Support Questions
Find answers, ask questions, and share your expertise

How can I put data into HDFS in Cloudera Altus on AWS


Hi All,


    I need to put data from S3 to HDFS in my Cloudera Altus Eng cluster. I can ssh to EC2 as a centos user, but actually I cannot authenticate as user different than hadoop service user I mean hdfs, yarn, oozie etc. I tried to use distcp but I cannot run mapreduce as a hdfs user.


    Is there any way to authenticate as a 'altus' user, the same as Cloudera Altus uses for Spark/MapReduce/Hive jobs?

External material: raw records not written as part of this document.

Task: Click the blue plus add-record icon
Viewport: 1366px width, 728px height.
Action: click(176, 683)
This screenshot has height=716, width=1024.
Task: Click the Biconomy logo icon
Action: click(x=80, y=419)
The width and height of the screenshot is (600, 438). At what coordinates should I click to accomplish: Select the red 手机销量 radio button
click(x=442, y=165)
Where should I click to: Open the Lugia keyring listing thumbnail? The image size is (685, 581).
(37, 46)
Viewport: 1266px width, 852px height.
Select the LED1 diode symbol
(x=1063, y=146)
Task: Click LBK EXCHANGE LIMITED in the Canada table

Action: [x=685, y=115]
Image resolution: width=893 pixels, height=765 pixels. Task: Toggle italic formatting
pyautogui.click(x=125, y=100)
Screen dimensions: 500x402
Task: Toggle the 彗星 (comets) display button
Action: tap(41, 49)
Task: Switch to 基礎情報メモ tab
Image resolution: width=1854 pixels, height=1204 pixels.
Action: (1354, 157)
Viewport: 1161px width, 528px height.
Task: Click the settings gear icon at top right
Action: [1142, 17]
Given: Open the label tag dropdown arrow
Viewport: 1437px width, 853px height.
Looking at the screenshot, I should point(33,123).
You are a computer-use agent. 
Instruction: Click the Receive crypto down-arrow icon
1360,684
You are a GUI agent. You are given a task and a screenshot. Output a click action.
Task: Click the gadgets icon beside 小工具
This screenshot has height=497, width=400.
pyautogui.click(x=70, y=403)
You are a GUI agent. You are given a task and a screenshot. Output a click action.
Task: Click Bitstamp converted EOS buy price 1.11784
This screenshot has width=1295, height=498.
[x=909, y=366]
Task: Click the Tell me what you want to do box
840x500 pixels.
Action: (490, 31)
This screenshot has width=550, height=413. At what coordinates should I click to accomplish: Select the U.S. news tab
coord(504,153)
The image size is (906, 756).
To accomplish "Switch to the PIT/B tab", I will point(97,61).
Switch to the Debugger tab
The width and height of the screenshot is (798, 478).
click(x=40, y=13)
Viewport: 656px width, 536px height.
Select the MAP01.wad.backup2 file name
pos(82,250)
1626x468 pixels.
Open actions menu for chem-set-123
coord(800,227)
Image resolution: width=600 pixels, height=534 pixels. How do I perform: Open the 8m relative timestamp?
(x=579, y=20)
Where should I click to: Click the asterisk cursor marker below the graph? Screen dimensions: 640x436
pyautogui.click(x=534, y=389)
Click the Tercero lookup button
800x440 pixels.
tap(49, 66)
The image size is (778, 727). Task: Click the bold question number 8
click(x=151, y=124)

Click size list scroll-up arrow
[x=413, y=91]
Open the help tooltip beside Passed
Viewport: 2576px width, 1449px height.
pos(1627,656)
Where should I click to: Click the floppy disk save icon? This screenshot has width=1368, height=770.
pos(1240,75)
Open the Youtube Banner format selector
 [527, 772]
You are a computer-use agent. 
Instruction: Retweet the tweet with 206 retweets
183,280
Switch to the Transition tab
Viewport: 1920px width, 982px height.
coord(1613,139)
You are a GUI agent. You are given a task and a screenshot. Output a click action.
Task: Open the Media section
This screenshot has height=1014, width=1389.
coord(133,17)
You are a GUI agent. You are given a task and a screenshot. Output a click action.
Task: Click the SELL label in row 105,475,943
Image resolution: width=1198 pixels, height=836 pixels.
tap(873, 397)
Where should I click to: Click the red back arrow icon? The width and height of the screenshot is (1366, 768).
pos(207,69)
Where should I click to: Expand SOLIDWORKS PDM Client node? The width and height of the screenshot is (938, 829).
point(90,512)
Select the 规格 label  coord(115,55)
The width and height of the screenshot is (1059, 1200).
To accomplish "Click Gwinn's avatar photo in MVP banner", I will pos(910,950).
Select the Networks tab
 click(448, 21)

Thanks in advance for any advices.







Hi Bart,


By design Altus Data Engineering and Data Warehouse clusters intend for their long-term storage to reside in the cloud provider object store, such as AWS S3 or Microsoft's ADLS.  If youi're looking for the functionality of using a cloud-based cluster with the ability for traditional HDFS usage, Altus Director may be better suited for your use-case, as Director allows for creation of a full-fleged CDH cluster residing within the cloud that has the capability to utilize both S3/ADLS as well as cluster-local HDFS.


Listed below are a few links regarding Altus Director in the event you would like to know more about it's features and functionality, as well as how to install and configure it:



I understand. Then I need to modify my scala source code to be able to read from S3 too. Thanks!